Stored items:

-------------------------

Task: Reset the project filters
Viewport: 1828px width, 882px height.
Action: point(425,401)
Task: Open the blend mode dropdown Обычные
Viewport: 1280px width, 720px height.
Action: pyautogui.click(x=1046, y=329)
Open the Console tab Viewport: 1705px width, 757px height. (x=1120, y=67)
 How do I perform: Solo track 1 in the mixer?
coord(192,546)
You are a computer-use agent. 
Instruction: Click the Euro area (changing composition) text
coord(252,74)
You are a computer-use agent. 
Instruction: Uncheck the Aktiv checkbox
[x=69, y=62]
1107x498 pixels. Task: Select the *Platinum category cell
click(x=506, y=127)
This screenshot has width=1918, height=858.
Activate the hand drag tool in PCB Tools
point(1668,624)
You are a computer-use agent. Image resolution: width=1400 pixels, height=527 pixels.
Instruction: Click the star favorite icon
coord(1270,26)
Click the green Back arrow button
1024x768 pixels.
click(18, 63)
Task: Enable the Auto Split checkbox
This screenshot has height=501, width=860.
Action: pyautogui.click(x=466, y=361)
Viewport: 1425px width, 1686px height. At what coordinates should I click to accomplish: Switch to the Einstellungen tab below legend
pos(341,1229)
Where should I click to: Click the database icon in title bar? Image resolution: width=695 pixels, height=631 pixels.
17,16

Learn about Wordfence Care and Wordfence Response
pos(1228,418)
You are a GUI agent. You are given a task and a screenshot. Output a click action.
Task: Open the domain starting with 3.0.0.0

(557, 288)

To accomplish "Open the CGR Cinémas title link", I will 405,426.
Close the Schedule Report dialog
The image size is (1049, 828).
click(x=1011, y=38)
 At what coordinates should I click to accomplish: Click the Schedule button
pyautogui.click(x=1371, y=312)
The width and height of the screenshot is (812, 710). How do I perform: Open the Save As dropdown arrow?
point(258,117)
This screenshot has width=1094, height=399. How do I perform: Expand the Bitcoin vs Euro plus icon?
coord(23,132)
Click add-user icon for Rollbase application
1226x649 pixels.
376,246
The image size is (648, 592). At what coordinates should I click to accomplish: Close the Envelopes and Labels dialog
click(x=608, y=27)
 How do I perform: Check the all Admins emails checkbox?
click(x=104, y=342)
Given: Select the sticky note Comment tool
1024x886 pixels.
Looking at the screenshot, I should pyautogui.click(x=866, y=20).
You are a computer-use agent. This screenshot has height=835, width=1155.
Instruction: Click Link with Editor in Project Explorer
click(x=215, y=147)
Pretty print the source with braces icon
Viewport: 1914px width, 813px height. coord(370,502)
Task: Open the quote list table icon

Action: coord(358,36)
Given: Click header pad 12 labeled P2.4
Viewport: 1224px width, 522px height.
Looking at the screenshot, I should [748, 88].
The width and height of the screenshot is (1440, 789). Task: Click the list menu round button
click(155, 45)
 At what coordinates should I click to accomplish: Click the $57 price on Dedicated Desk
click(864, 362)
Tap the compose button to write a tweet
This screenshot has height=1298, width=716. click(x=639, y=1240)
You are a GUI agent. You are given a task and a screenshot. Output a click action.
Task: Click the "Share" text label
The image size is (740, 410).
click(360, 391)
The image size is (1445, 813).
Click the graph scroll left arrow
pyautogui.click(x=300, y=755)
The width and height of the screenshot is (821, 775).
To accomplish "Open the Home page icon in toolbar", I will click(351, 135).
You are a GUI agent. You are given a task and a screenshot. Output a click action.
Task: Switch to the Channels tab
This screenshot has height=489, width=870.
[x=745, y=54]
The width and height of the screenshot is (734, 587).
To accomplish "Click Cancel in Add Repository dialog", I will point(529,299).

-------------------------

Work required: Retype each line of the data exactly as it reads.

Final answer:
Task: Reset the project filters
Viewport: 1828px width, 882px height.
Action: point(425,401)
Task: Open the blend mode dropdown Обычные
Viewport: 1280px width, 720px height.
Action: pyautogui.click(x=1046, y=329)
Open the Console tab Viewport: 1705px width, 757px height. (x=1120, y=67)
 How do I perform: Solo track 1 in the mixer?
coord(192,546)
You are a computer-use agent. 
Instruction: Click the Euro area (changing composition) text
coord(252,74)
You are a computer-use agent. 
Instruction: Uncheck the Aktiv checkbox
[x=69, y=62]
1107x498 pixels. Task: Select the *Platinum category cell
click(x=506, y=127)
This screenshot has width=1918, height=858.
Activate the hand drag tool in PCB Tools
point(1668,624)
You are a computer-use agent. Image resolution: width=1400 pixels, height=527 pixels.
Instruction: Click the star favorite icon
coord(1270,26)
Click the green Back arrow button
1024x768 pixels.
click(18, 63)
Task: Enable the Auto Split checkbox
This screenshot has height=501, width=860.
Action: pyautogui.click(x=466, y=361)
Viewport: 1425px width, 1686px height. At what coordinates should I click to accomplish: Switch to the Einstellungen tab below legend
pos(341,1229)
Where should I click to: Click the database icon in title bar? Image resolution: width=695 pixels, height=631 pixels.
17,16

Learn about Wordfence Care and Wordfence Response
pos(1228,418)
You are a GUI agent. You are given a task and a screenshot. Output a click action.
Task: Open the domain starting with 3.0.0.0

(557, 288)

To accomplish "Open the CGR Cinémas title link", I will 405,426.
Close the Schedule Report dialog
The image size is (1049, 828).
click(x=1011, y=38)
 At what coordinates should I click to accomplish: Click the Schedule button
pyautogui.click(x=1371, y=312)
The width and height of the screenshot is (812, 710). How do I perform: Open the Save As dropdown arrow?
point(258,117)
This screenshot has width=1094, height=399. How do I perform: Expand the Bitcoin vs Euro plus icon?
coord(23,132)
Click add-user icon for Rollbase application
1226x649 pixels.
376,246
The image size is (648, 592). At what coordinates should I click to accomplish: Close the Envelopes and Labels dialog
click(x=608, y=27)
 How do I perform: Check the all Admins emails checkbox?
click(x=104, y=342)
Given: Select the sticky note Comment tool
1024x886 pixels.
Looking at the screenshot, I should pyautogui.click(x=866, y=20).
You are a computer-use agent. This screenshot has height=835, width=1155.
Instruction: Click Link with Editor in Project Explorer
click(x=215, y=147)
Pretty print the source with braces icon
Viewport: 1914px width, 813px height. coord(370,502)
Task: Open the quote list table icon

Action: coord(358,36)
Given: Click header pad 12 labeled P2.4
Viewport: 1224px width, 522px height.
Looking at the screenshot, I should [748, 88].
The width and height of the screenshot is (1440, 789). Task: Click the list menu round button
click(155, 45)
 At what coordinates should I click to accomplish: Click the $57 price on Dedicated Desk
click(864, 362)
Tap the compose button to write a tweet
This screenshot has height=1298, width=716. click(x=639, y=1240)
You are a GUI agent. You are given a task and a screenshot. Output a click action.
Task: Click the "Share" text label
The image size is (740, 410).
click(360, 391)
The image size is (1445, 813).
Click the graph scroll left arrow
pyautogui.click(x=300, y=755)
The width and height of the screenshot is (821, 775).
To accomplish "Open the Home page icon in toolbar", I will click(351, 135).
You are a GUI agent. You are given a task and a screenshot. Output a click action.
Task: Switch to the Channels tab
This screenshot has height=489, width=870.
[x=745, y=54]
The width and height of the screenshot is (734, 587).
To accomplish "Click Cancel in Add Repository dialog", I will point(529,299).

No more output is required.